À l’opposé, la douleur d’une vie noyée dans les compromis et dans l’apathie c’est une douleur existentielle, c’est la douleur d’une vie nouvelle qui a appris à obéir aux ordres, à être discipliné face aux puissants, à être indifférent à l’oppression et à l’exploitation des autres tant que ça ne nous touche pas, c’est la douleur des personnes qui ont subi des dégâts psychologiques, l’homogénéisation qui se cache derrière les normes sociales produites, l’individualisation diffuse, c’est la douleur du vide existentiel, qui était caché, à l’époque de la prospérité capitaliste, par les locations de voitures, par l’achat d’un nouveau aménagement d’intérieur, par du divertissement à bon marché, et qui reste maintenant coincée dans les files à Pôle emploi, dans les repas pour pauvres fournis par les églises, dans le choix d’accepter ces conditions au lieu d’organiser une résistance pour les renverser.

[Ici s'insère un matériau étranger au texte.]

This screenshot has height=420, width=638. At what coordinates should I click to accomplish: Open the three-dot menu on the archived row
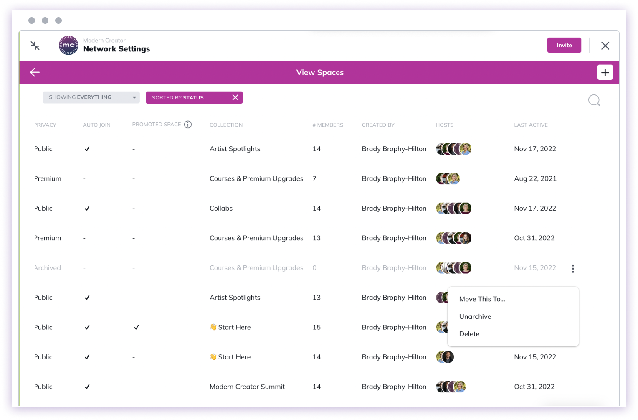(573, 269)
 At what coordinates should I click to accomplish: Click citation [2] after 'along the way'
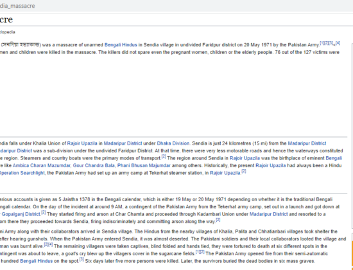pos(218,220)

Par conséquent, peu importe combien de fois nous pourrions revenir en arrière dans le temps, nos cœurs choisiraient encore de marcher à travers la sauvage et inouïe beauté du combat anarchiste, sur les chemins du conflit avec le pouvoir dans toutes ses formes, dans tous ces moments où la classe meurtrière d’un monde civilisé est dérangée par les esclaves insurgés, par ceux/celles qui refusent d’être des esclaves, par les combattants qui portent en eux/elles la flamme de la liberté.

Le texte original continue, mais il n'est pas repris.